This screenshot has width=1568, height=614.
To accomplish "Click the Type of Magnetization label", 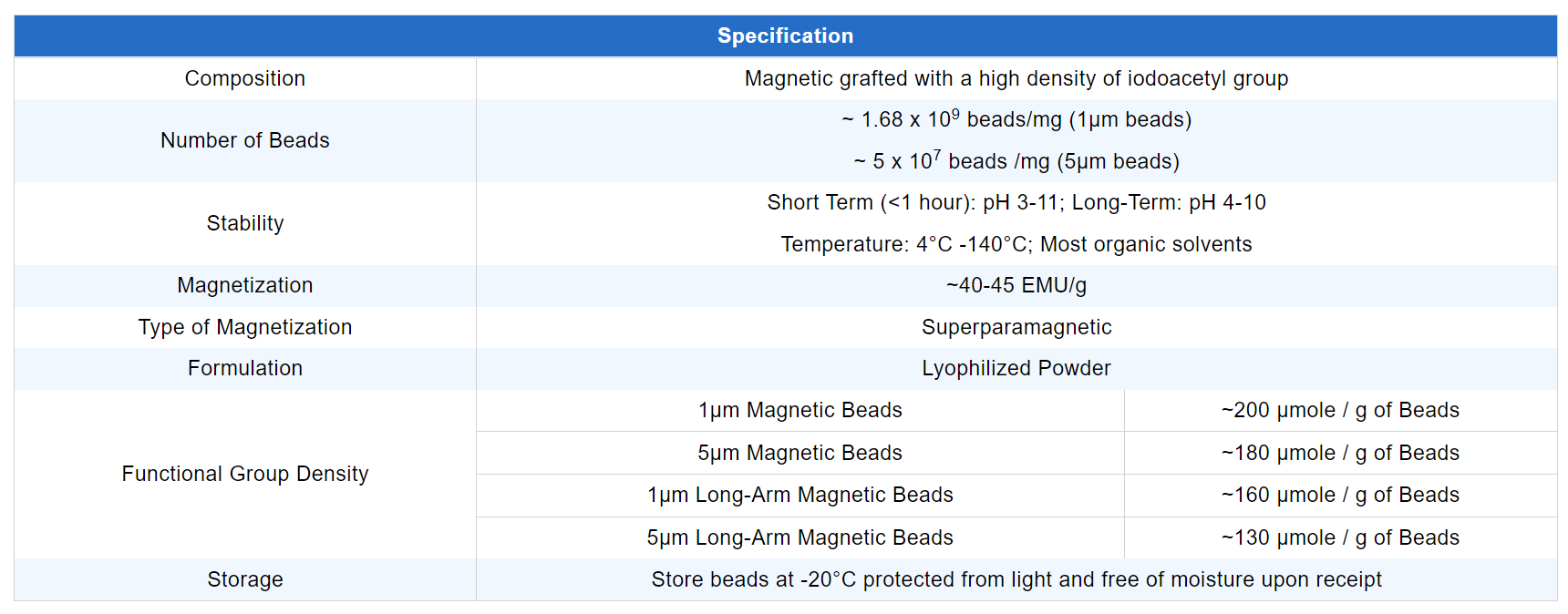I will pos(244,327).
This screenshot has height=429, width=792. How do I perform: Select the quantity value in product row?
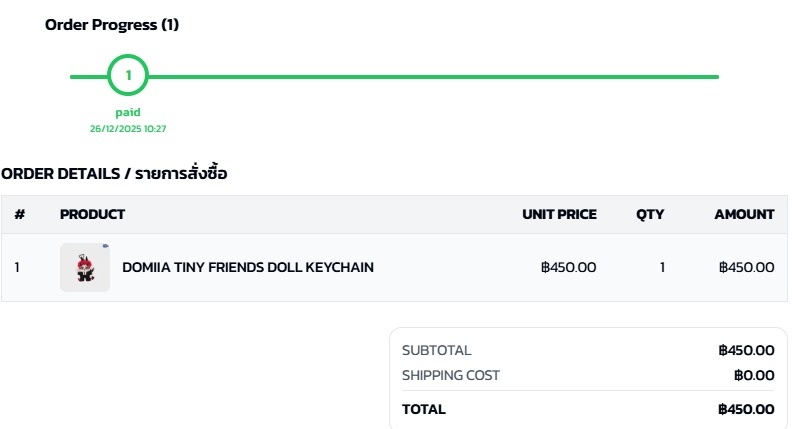pos(662,267)
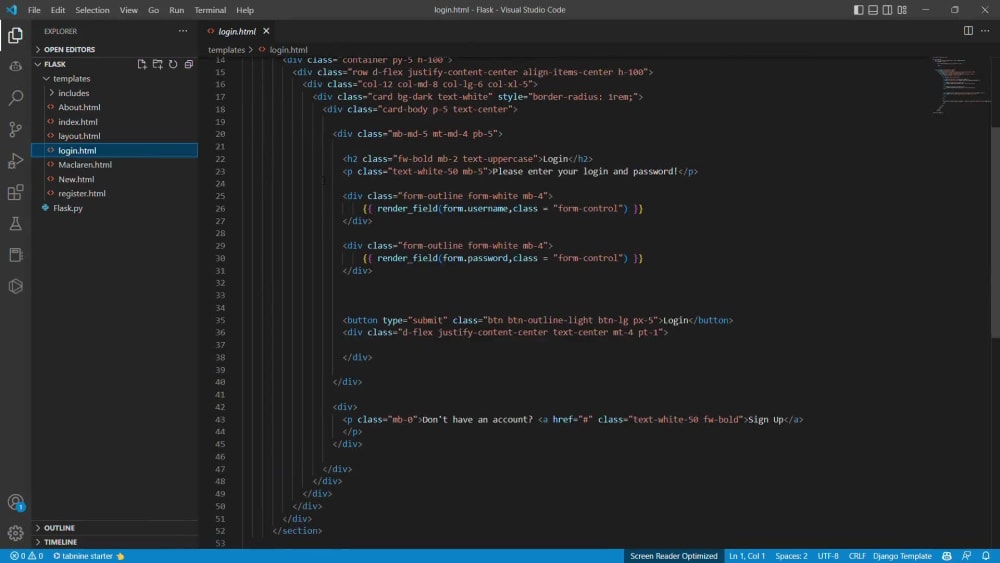Click the New File icon in explorer
The image size is (1000, 563).
(x=142, y=64)
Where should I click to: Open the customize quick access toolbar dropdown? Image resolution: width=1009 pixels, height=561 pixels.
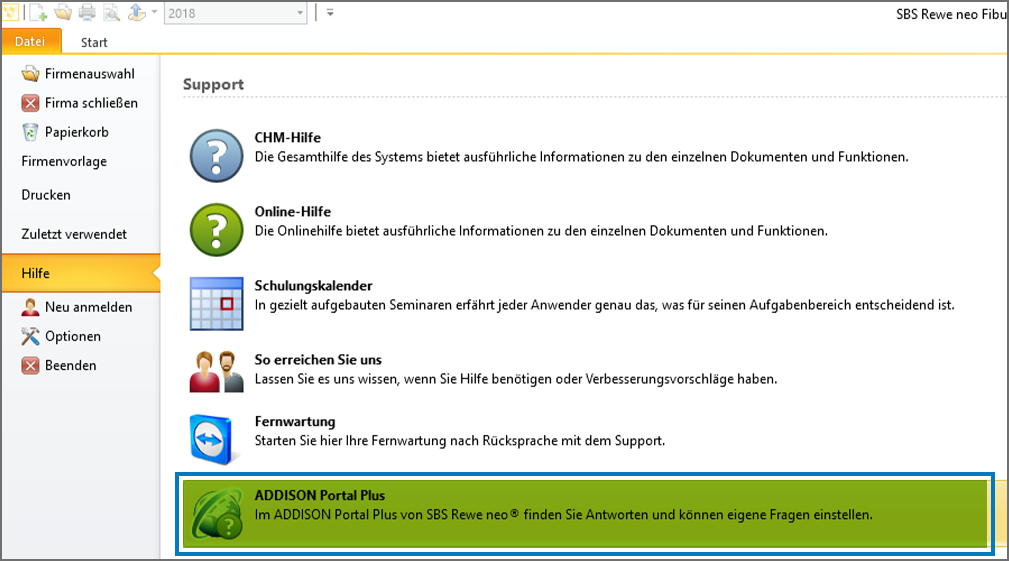click(330, 13)
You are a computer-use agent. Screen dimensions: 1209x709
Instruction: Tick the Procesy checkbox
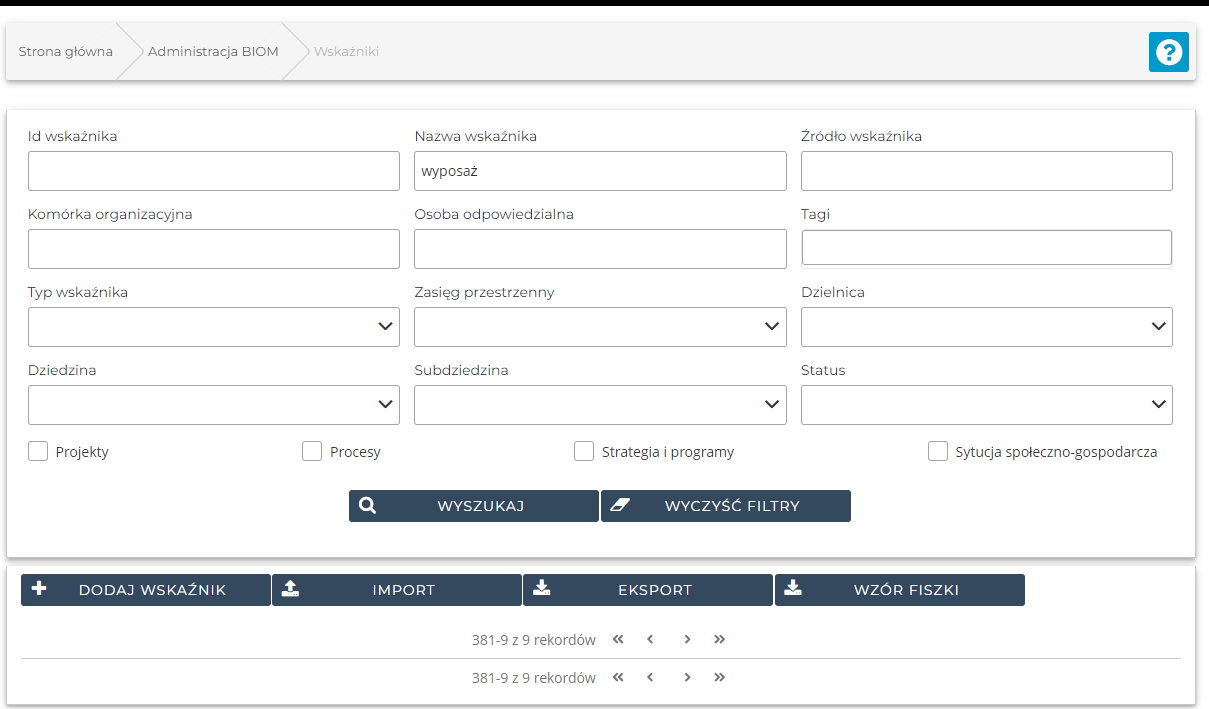pos(312,452)
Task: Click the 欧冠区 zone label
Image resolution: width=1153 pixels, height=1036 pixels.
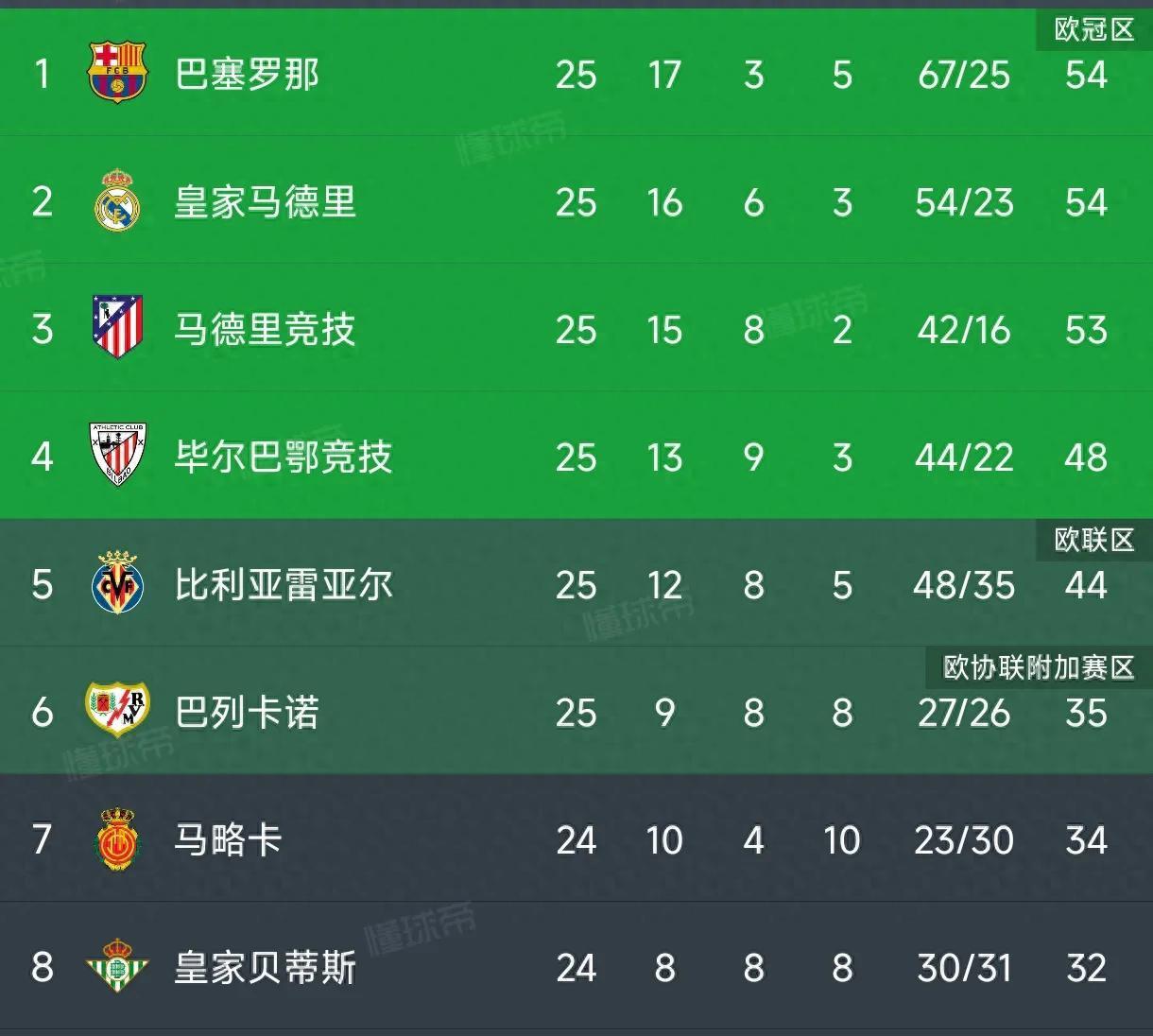Action: pyautogui.click(x=1093, y=29)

• • • • •

● Exercise objective
Your task is to repeat only the lines from the line containing "Task: Click the 欧冠区 zone label" through the final line of the material, inclusive; do not include pictures.

● Task result
Task: Click the 欧冠区 zone label
Image resolution: width=1153 pixels, height=1036 pixels.
Action: pyautogui.click(x=1093, y=29)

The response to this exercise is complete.